> [Work instruction]: Print each line from the start of the records below up through the line where "The width and height of the screenshot is (1290, 802)." is found, exactly as given.

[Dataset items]

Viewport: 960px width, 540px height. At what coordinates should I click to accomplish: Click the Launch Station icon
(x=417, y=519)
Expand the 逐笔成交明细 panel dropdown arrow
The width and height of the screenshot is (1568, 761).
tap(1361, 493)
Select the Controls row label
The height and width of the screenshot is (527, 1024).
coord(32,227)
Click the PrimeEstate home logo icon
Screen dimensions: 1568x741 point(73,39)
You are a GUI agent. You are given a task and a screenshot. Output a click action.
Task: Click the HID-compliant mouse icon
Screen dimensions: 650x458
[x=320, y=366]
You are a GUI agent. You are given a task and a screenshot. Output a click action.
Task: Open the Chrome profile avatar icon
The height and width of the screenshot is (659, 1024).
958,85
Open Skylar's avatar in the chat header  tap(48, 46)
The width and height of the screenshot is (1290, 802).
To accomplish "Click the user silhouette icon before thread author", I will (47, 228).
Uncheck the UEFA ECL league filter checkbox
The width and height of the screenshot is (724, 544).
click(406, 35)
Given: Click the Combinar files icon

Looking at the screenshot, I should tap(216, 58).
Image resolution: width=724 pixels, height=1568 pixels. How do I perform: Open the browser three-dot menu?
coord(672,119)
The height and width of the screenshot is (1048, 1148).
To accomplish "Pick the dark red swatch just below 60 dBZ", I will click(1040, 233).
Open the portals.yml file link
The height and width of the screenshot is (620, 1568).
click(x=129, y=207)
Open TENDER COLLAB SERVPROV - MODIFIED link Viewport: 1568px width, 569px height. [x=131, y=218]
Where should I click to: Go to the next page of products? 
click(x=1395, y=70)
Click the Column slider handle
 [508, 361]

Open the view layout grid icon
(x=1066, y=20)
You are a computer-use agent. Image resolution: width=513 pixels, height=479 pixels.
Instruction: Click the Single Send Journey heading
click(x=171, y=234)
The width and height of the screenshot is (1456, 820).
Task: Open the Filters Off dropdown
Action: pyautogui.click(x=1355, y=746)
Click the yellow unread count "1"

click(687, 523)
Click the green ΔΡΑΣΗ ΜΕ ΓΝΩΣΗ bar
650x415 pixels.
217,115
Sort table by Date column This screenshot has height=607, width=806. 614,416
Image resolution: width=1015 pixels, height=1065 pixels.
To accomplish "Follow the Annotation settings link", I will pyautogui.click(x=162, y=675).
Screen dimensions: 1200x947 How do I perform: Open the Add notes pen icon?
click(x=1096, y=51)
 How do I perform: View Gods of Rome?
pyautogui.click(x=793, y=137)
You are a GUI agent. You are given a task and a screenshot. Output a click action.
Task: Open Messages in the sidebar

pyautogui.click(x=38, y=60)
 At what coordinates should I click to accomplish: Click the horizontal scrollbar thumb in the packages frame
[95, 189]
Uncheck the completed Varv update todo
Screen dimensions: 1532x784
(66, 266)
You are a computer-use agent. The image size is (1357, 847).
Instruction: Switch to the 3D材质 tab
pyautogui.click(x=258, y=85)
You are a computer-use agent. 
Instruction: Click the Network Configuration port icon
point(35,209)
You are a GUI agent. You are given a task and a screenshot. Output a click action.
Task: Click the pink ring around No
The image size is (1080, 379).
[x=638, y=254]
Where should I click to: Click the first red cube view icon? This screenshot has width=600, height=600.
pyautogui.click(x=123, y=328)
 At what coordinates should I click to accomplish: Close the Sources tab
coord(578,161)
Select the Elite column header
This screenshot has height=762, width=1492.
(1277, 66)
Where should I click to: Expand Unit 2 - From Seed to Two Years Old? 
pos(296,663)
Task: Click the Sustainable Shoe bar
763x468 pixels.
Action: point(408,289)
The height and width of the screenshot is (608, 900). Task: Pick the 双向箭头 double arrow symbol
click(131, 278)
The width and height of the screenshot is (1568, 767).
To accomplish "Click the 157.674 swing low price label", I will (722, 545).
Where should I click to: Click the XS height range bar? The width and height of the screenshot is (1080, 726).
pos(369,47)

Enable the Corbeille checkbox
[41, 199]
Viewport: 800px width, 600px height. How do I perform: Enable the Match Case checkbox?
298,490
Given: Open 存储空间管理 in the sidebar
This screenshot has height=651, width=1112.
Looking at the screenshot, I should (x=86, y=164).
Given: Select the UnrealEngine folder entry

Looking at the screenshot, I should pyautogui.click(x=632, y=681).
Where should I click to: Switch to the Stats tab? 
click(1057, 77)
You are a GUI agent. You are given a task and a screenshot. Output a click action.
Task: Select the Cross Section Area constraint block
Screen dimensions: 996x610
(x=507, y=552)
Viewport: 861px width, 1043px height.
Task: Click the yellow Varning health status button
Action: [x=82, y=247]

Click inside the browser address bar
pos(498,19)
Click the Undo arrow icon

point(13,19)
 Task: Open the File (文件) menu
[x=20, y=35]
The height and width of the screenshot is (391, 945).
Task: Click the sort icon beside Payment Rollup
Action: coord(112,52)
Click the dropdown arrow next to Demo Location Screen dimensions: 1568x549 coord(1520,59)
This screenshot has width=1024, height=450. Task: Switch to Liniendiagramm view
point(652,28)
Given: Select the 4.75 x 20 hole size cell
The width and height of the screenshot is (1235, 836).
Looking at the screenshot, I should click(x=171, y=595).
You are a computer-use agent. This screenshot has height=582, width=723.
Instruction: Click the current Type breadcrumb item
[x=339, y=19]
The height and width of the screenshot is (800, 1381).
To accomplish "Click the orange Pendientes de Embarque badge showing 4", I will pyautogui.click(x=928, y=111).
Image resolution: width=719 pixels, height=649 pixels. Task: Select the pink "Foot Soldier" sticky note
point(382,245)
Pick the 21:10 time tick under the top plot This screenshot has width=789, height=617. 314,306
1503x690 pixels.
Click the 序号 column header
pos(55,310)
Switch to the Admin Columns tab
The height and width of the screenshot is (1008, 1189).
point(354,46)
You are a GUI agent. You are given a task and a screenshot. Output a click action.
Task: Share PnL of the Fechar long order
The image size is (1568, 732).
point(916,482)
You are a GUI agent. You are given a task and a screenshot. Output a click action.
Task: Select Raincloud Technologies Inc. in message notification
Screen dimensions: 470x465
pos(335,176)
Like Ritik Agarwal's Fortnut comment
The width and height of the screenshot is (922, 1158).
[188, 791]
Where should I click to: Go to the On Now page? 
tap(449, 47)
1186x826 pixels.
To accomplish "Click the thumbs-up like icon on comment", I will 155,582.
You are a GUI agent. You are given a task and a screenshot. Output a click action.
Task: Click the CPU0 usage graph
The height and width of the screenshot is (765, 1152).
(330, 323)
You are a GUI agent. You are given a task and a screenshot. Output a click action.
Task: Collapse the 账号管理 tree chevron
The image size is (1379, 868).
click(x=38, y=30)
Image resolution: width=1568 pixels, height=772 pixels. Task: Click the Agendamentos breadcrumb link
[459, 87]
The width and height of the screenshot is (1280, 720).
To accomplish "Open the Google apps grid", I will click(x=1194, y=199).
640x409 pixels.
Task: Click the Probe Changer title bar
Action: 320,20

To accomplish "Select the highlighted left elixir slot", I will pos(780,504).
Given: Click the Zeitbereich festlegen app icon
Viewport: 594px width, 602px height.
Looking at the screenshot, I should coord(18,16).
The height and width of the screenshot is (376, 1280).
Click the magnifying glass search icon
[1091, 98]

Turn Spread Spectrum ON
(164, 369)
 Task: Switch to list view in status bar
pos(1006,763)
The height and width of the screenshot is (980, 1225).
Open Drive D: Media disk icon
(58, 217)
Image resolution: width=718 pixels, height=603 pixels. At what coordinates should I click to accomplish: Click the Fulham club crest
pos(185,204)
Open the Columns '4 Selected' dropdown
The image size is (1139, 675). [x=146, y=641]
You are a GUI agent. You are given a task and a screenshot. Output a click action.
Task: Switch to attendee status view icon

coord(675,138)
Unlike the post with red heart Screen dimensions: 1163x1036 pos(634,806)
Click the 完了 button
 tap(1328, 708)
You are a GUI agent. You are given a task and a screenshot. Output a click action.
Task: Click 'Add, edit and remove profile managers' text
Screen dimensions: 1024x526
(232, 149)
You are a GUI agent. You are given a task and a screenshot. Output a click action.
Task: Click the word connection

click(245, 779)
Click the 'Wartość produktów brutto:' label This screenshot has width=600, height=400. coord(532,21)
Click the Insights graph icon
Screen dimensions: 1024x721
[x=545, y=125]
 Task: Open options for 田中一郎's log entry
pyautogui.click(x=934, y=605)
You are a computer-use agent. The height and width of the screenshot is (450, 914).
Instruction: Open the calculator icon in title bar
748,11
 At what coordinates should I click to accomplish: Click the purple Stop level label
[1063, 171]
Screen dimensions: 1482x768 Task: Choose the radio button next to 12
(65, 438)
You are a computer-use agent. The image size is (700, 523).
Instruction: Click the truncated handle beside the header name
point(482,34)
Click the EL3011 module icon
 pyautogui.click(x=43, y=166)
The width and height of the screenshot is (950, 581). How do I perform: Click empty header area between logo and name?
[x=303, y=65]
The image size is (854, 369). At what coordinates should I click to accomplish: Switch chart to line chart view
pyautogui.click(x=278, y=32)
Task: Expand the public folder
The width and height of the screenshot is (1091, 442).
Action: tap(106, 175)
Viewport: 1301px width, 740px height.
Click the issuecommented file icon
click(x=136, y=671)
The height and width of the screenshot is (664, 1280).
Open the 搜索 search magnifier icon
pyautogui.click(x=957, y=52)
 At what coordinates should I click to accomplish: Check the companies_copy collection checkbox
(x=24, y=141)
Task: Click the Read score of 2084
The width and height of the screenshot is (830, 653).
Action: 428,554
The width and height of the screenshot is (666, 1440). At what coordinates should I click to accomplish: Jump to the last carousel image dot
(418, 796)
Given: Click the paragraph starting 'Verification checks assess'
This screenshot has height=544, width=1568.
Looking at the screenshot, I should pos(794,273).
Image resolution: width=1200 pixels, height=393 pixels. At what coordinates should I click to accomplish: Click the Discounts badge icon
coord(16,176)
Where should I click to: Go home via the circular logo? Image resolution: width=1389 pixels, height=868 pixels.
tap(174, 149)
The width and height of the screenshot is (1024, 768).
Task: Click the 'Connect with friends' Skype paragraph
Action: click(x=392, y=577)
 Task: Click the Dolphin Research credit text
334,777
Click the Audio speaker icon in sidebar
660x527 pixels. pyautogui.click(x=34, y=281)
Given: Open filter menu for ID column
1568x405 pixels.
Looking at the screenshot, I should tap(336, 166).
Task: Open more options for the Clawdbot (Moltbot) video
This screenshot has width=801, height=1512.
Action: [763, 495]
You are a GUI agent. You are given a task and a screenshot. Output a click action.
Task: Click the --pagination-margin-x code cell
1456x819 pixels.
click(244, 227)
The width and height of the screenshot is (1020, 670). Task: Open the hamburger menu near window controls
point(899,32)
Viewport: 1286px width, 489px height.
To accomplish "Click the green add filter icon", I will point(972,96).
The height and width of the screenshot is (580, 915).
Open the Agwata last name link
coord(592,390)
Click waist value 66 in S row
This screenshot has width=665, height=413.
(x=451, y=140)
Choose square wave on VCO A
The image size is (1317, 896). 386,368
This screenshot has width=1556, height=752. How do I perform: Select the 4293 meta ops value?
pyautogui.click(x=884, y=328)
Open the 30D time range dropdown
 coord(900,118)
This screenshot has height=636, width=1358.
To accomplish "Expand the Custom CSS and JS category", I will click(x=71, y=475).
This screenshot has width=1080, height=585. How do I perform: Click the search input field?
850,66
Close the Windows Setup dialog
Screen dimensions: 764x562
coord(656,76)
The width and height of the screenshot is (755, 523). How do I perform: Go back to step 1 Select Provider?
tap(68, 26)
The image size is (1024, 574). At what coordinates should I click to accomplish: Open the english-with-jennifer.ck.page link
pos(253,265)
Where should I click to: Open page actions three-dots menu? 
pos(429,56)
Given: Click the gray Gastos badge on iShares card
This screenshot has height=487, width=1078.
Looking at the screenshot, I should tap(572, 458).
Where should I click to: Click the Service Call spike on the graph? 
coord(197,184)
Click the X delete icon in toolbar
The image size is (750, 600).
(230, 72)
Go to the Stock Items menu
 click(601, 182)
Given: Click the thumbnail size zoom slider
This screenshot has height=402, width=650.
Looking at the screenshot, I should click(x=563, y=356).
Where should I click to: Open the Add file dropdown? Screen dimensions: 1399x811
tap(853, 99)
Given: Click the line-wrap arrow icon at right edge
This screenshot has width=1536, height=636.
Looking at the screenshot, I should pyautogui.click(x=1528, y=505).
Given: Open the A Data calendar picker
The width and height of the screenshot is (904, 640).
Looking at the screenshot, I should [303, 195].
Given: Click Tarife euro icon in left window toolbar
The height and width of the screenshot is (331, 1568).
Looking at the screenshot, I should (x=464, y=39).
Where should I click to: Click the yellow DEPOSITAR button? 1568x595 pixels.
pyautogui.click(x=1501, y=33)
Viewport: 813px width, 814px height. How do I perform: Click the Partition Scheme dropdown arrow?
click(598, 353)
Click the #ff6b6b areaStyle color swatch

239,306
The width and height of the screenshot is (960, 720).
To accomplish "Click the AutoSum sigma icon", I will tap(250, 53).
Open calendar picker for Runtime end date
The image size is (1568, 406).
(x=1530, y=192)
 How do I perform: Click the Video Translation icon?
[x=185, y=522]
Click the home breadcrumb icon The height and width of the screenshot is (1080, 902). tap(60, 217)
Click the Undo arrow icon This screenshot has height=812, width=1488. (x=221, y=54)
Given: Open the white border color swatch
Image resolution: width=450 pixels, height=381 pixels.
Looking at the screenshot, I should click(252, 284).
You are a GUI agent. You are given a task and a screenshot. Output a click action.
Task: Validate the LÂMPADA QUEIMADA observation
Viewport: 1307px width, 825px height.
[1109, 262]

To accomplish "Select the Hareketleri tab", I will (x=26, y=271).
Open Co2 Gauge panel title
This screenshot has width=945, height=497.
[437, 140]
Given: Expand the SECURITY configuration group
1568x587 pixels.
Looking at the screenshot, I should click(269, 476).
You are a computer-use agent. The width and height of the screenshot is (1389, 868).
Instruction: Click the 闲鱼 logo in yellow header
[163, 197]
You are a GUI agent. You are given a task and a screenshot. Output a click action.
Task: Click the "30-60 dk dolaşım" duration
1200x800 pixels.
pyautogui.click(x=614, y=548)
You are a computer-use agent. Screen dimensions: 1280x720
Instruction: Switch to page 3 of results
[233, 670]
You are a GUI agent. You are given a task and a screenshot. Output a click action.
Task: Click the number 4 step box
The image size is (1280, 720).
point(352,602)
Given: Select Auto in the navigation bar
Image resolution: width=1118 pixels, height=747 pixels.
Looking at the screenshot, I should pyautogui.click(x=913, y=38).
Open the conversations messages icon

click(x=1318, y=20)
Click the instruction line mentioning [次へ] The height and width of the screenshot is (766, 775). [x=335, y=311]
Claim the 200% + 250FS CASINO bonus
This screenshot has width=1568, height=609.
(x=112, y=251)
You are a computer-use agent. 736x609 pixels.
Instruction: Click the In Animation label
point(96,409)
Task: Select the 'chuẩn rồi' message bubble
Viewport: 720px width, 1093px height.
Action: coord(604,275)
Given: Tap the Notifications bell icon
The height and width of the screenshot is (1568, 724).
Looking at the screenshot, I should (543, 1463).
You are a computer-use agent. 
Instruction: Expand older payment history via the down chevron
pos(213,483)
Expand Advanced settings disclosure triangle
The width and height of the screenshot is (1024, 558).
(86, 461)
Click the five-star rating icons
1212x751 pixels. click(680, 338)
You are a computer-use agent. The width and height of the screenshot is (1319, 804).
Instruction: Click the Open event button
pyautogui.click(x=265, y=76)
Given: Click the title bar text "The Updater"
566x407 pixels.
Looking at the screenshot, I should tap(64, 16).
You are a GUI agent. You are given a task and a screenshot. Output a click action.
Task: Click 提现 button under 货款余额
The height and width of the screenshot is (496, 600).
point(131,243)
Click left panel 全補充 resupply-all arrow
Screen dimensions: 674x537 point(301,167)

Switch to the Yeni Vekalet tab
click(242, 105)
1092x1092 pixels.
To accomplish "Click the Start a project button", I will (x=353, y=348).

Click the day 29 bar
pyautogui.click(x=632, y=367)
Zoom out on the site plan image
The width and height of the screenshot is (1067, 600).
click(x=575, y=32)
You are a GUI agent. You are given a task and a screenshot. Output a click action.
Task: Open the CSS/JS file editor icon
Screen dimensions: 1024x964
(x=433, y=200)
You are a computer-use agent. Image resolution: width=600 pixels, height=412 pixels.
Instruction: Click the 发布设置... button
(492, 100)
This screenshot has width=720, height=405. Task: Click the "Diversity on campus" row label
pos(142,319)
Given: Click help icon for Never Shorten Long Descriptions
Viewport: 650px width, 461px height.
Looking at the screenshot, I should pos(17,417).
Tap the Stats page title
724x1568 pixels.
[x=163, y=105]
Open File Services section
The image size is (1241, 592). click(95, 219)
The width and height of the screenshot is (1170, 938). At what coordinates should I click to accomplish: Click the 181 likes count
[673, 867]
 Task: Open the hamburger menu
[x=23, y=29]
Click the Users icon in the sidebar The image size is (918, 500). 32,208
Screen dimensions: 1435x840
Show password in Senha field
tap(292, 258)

> [Output of the task]:
Viewport: 960px width, 540px height. At what coordinates should I click to accomplish: Click the Launch Station icon
(x=417, y=519)
Expand the 逐笔成交明细 panel dropdown arrow
The width and height of the screenshot is (1568, 761).
tap(1361, 493)
Select the Controls row label
The height and width of the screenshot is (527, 1024).
coord(32,227)
Click the PrimeEstate home logo icon
Screen dimensions: 1568x741 point(73,39)
You are a GUI agent. You are given a task and a screenshot. Output a click action.
Task: Click the HID-compliant mouse icon
Screen dimensions: 650x458
[x=320, y=366]
You are a GUI agent. You are given a task and a screenshot. Output a click action.
Task: Open the Chrome profile avatar icon
The height and width of the screenshot is (659, 1024).
958,85
Open Skylar's avatar in the chat header  tap(48, 46)
The width and height of the screenshot is (1290, 802).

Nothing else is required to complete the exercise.